Лука Воронин улыбнулся, готовый ответить Радищеву, но Александр Николаевич предупредил:
— Не потому ведь, что глаз ваш устроен по-иному, а потому, видимо, что ваше понятие о красоте складывается из сравнения разных частей, составляющих целое, а?
— Понятие моё о соразмерности, — подумав, сказал Лука Воронин, — слагается из сравнения частей, которые в отдельности не воспринимаются…
Во взгляде Радищева блеснул довольный огонёк. В словах Воронина он находил подтверждение своей мысли и радовался, что художник правильно понял его вопрос.
— Кирпич, камень, кусок мрамора ещё не имеют формы изящного, но взгляни на храм святого Петра в Риме, на Пантеон и почувствуешь, что соразмерность частей целого делает здание венцом творения. А могла ли быть соразмерность, если бы каждая часть целого не действовала на орган глазной?

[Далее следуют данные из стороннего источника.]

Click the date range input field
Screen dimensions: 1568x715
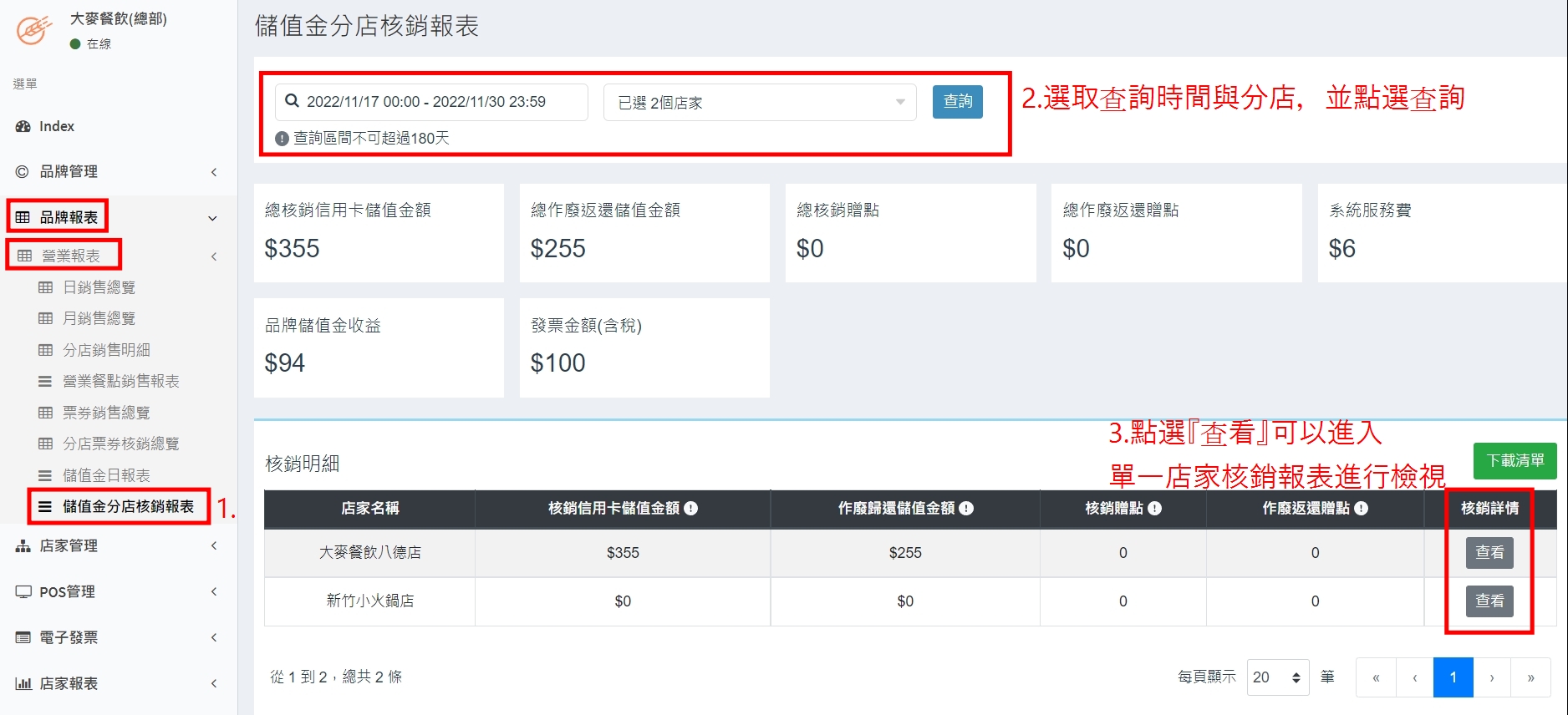435,102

Нет! И в музыке так. Глюк, Моцарт, Гайдн — слагатели изящных звуков приводят в исступление человеческие души. Могло ли родиться благогласие, спрашиваю я, ежели бы каждый звук не оставлял никакого впечатления? Тонкость человеческого зрения состоит в созерцании соразмерности в естественных образах. Вот к каким мыслям навели вы меня своим разговором о пеньках и чурбанах, — заключил Радищев и искренне довольный рассмеялся своей длинной тираде, которую произнёс «без передышки».
— Не уморил я вас своим рассуждением?
По сосредоточенному лицу Луки Воронина, по складкам, прорезавшим его крутой и большой лоб, Радищев понял, что высказанное им глубоко затронуло художника и взбудоражило в нём новые мысли.
— Верно ль, что мысль ваша, Александр Николаевич, сводится к тому, что тонкость восприятия натуры произвела Аполлона Бельведерского, Венеру Медицейскую, картину Преображения, все памятники живописи и ваяния? — спросил Лука Воронин.